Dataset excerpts
★ ★ ★ ★ ★ ★ ★

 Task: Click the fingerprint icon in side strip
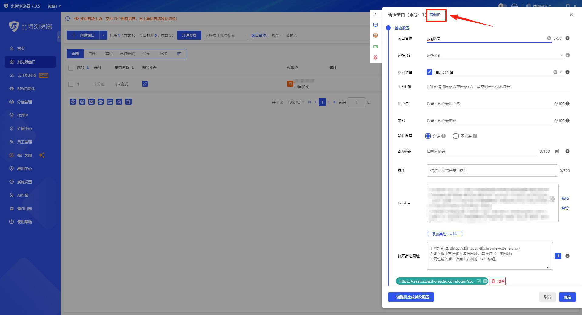click(376, 58)
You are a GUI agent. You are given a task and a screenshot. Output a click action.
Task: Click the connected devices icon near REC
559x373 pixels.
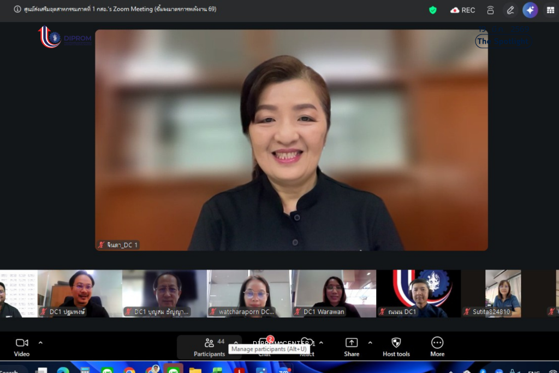491,10
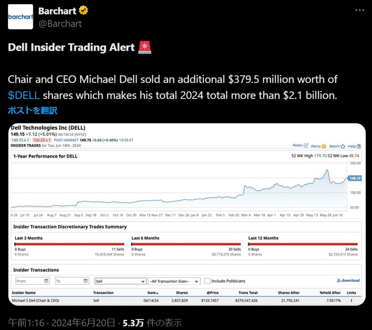Open the Sell transaction type dropdown

coord(120,281)
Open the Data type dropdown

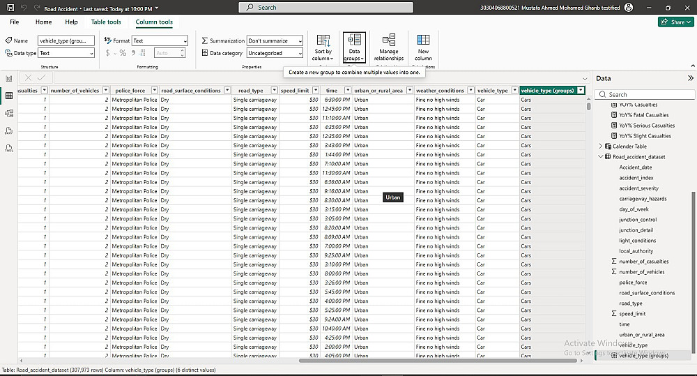pyautogui.click(x=66, y=53)
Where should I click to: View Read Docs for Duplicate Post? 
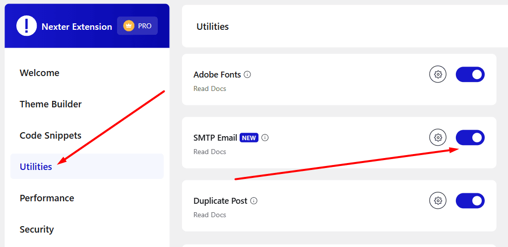coord(209,215)
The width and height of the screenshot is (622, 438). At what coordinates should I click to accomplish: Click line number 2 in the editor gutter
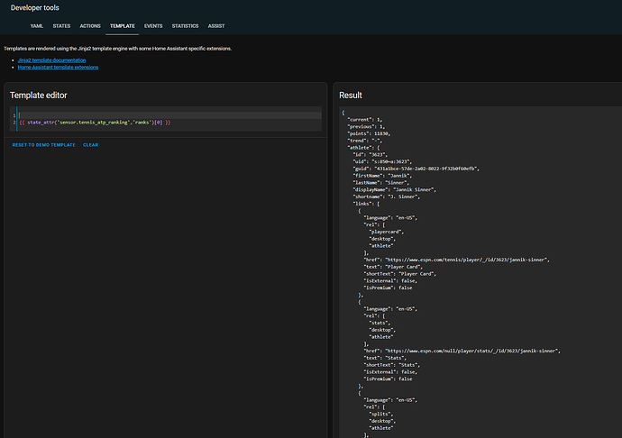pos(14,122)

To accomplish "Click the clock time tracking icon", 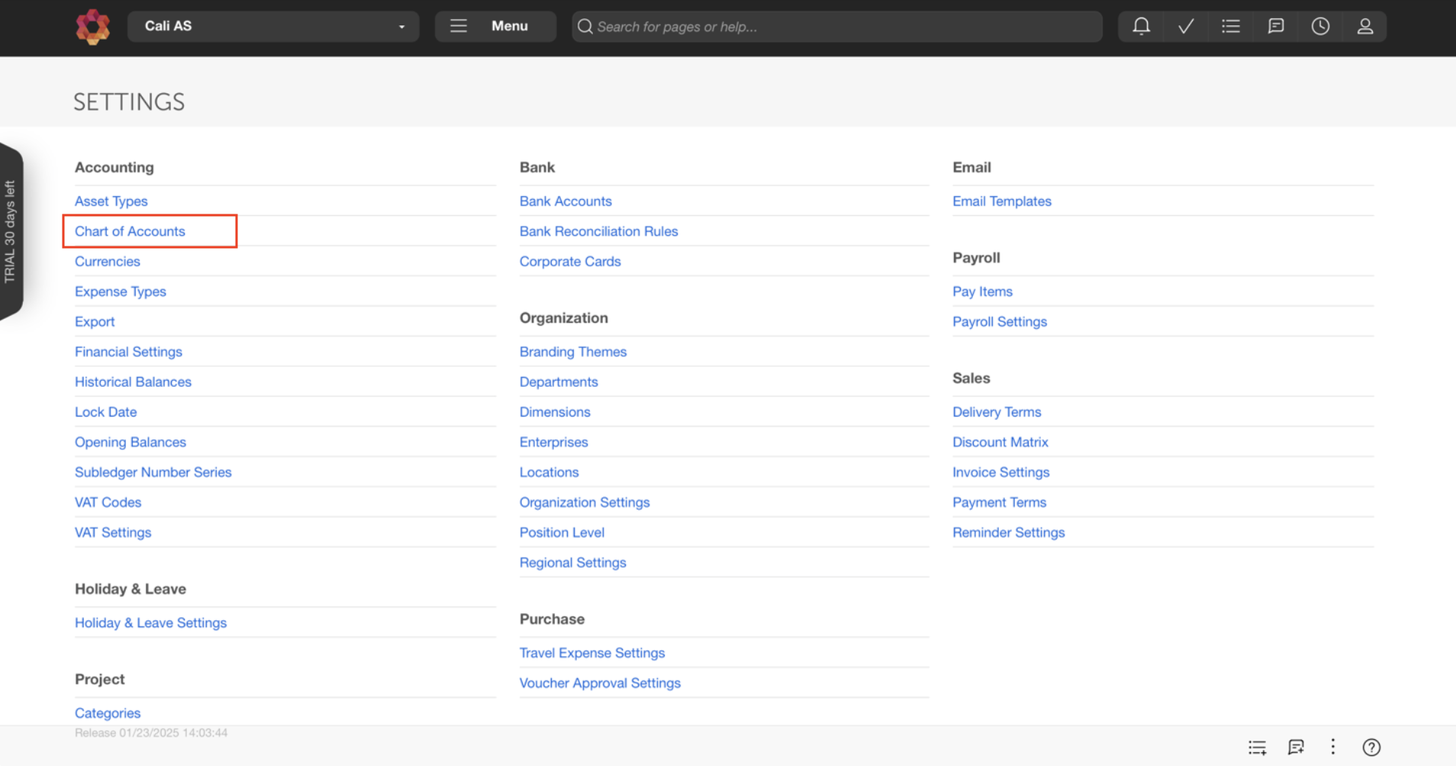I will point(1320,26).
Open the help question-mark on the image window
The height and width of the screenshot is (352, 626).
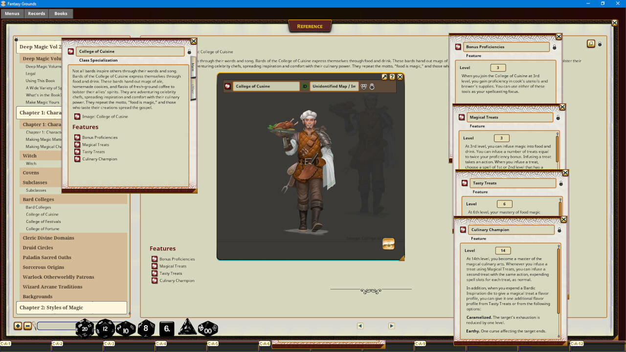(392, 77)
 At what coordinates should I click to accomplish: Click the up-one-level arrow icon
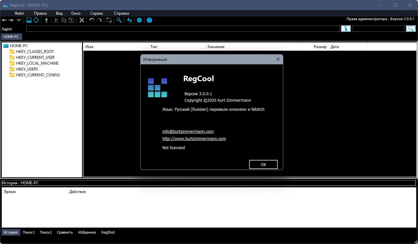[x=46, y=20]
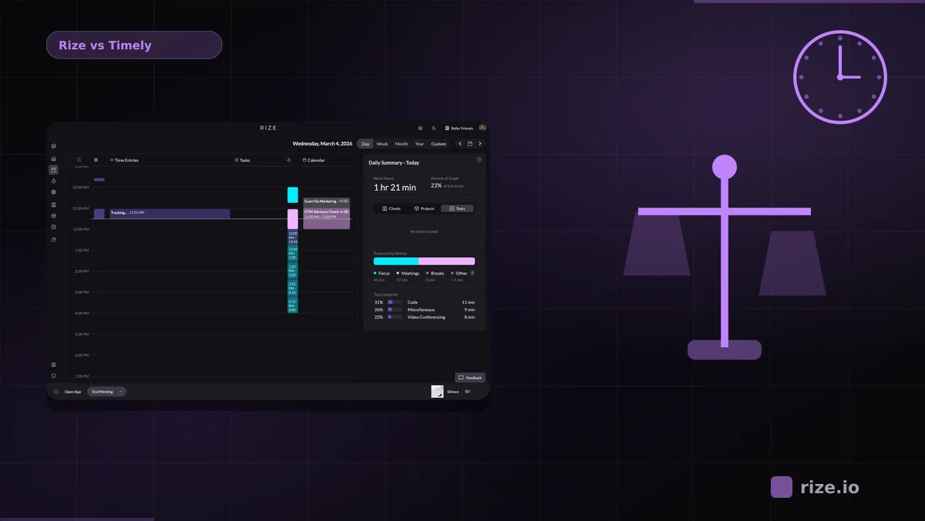Click the settings gear in Daily Summary panel
925x521 pixels.
click(479, 160)
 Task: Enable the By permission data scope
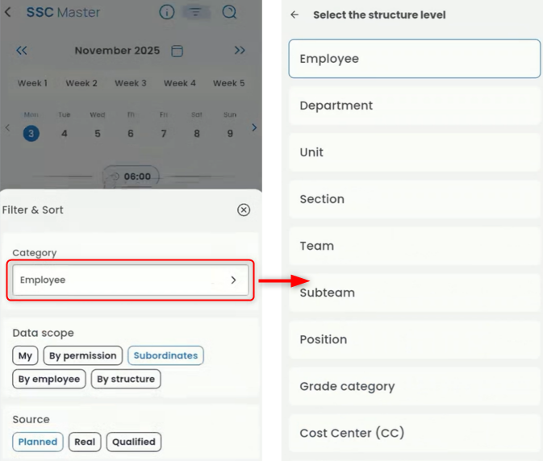click(83, 355)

★ ★ ★ ★ ★ ★ ★

The problem: The answer must consist solely of the lines from the one with "At what coordinates should I click to accomplish: Click the" through the final line of the data, each reproduced exactly and with pictures omitted.

The completed task:
 At what coordinates should I click to accomplish: Click the up-one-level arrow icon
[x=46, y=20]
Click the settings gear in Daily Summary panel
925x521 pixels.
click(479, 160)
 Task: Enable the By permission data scope
click(83, 355)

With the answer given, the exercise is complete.